# 2015 foal come share



## BlindHorseEnthusiast4582 (Apr 11, 2016)

Subbing


----------



## JoBlueQuarter (Jan 20, 2017)

Beautiful horse!

I have a coming three-year-old filly; name is Heidi. Registered APHA name is SLR Barlinks on Haidas. I haven't started her yet as she is a bit of a slow developer, but I'm hoping to start her carefully in the summer. She is extremely clever, attention-seeking, and eager to please, so working with her is a pleasure! I wouldn't say she's an Alpha mare, but she somehow manages to get out of all the tricky situations with Blue.
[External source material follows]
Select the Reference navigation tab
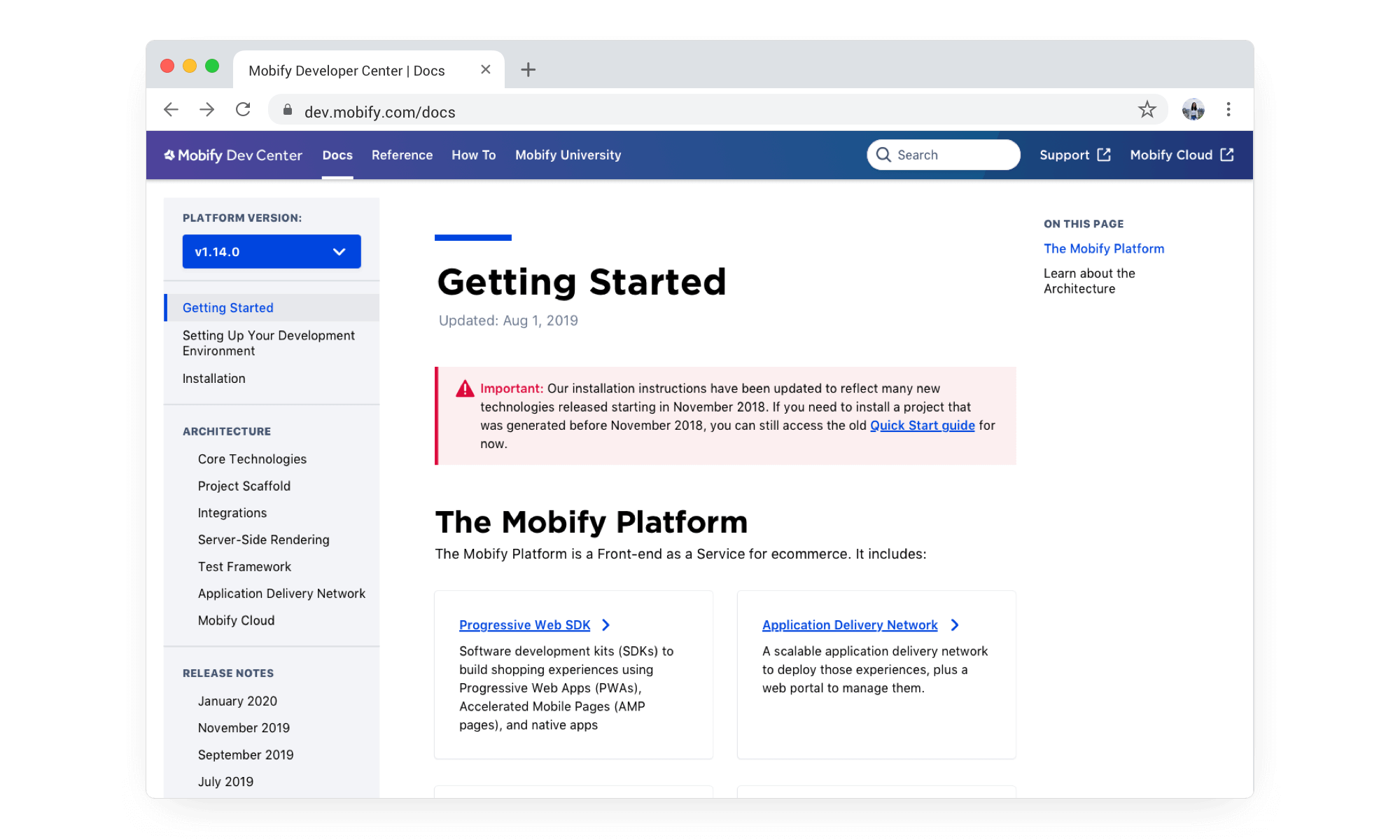The height and width of the screenshot is (840, 1400). coord(402,154)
I guess Blue (my older mare) is like me; Heid's cuteness keeps her from getting mad at her.  It's hard to tell with Heidi where she is in the pecking order.

This is baby Heidi:


























And Heidi at a little over two:


























And furry Heidi a month or two ago:
















She can be mule-ish at times: :lol:


----------



## LoriF (Apr 3, 2015)

Nice job both of you. They're growing up nicely


----------



## my2geldings (Feb 18, 2008)

JoBlueQuarter said:


> Beautiful horse!
> 
> I have a coming three-year-old filly; name is Heidi. Registered APHA name is SLR Barlinks on Haidas. I haven't started her yet as she is a bit of a slow developer, but I'm hoping to start her carefully in the summer. She is extremely clever, attention-seeking, and eager to please, so working with her is a pleasure! I wouldn't say she's an Alpha mare, but she somehow manages to get out of all the tricky situations with Blue. I guess Blue (my older mare) is like me; Heid's cuteness keeps her from getting mad at her.  It's hard to tell with Heidi where she is in the pecking order.
> 
> ...


She's so flashy! look at that sweet little girl! excited to see what you do with her!


----------



## BlindHorseEnthusiast4582 (Apr 11, 2016)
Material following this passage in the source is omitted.